At issue here is the political overdetermination of cultural aesthetic. These sudden leaps, from image to politics, reifies a cultural proximity to whiteness that ultimately shortchanges us as cultural purveyors of our own hair technologies. As if Black culture is forevermore locked with white supremacy in some wholly unimaginative cycle of replication, imitation, and subversion — whereby everything molded onto or sprung from a Black mode of living must somehow be a reflection of living marginalized. But Black hair needn’t be political in every situation. “Black hair,” culturally understood, is entirely inclusive of the techniques and inventions made in our spaces; that includes wigs, weaves, and all the creative technologies signified in those practices. That also includes the revolutionary developments, from vixen sew-ins to invisible parts, made by the community’s hair virtuosos, themselves incredibly diverse: trans, cis, genderfluid, from virtually every corner of a broadly queer constellation.
Which brings us back to Beyoncé, an artist who’s no doubt experimented with every evolution of cap, closure, tape, track, thread, glue, lacefront, rodset, iron, and bodywave over her career to showcase the range of styles we know and (mostly) love. There’s hardly a need to rehearse the way in which the artist’s penchant for blonde in every and any style imaginable poses an easy target for those stuck in a causal understanding of hair and politics. Yet seldom acknowledged is that from 2006’s “Green Light” to 2014’s “7/11” — “a perm that’s been left to long” to “sweatin’ out my press” — Bey continually uses Black vernacular to describe her hair in lyric.
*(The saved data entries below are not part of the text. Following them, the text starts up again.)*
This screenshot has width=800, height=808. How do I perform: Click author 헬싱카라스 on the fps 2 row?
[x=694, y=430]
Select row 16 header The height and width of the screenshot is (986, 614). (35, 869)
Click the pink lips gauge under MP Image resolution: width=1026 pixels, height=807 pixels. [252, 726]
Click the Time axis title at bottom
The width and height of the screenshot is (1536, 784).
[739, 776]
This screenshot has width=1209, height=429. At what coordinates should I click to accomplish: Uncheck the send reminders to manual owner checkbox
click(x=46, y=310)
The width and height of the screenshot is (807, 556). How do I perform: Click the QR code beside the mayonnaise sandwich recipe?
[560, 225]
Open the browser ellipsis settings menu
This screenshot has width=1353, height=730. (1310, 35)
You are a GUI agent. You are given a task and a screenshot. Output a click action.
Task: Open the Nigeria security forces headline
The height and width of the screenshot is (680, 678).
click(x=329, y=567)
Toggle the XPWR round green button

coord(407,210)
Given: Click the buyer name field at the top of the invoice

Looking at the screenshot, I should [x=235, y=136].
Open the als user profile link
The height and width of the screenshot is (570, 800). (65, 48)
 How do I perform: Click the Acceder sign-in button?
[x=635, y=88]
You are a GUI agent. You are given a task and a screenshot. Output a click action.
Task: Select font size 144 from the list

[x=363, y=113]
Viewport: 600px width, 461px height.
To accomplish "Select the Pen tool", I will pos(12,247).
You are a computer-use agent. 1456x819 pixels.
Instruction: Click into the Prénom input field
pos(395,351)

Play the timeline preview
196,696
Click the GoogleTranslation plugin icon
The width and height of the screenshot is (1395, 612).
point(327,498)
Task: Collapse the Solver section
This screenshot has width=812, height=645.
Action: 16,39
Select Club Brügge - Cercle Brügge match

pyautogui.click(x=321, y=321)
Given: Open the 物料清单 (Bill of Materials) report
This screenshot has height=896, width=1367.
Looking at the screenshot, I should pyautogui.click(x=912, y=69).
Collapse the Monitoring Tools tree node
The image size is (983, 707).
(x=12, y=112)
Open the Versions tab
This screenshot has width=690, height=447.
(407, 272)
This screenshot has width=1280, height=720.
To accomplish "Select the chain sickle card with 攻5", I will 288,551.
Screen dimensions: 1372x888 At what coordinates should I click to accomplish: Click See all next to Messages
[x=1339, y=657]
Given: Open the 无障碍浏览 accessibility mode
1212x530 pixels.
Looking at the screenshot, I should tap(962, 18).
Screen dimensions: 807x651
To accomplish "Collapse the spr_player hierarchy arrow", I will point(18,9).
While we’re all doing theory here, perhaps Bey’s hairfile is actually best considered a career long recognition of the already inherent Blackness of a spectrum of Black hair forms. A not apolitical or depolitical, but rather not-always-political display of Black hair diversity. A voluminous blonde wig is formally and culturally black as hell not because of political symbolism, but because of a vastly networked creative tradition worn and invented by Black folks, for Black folks.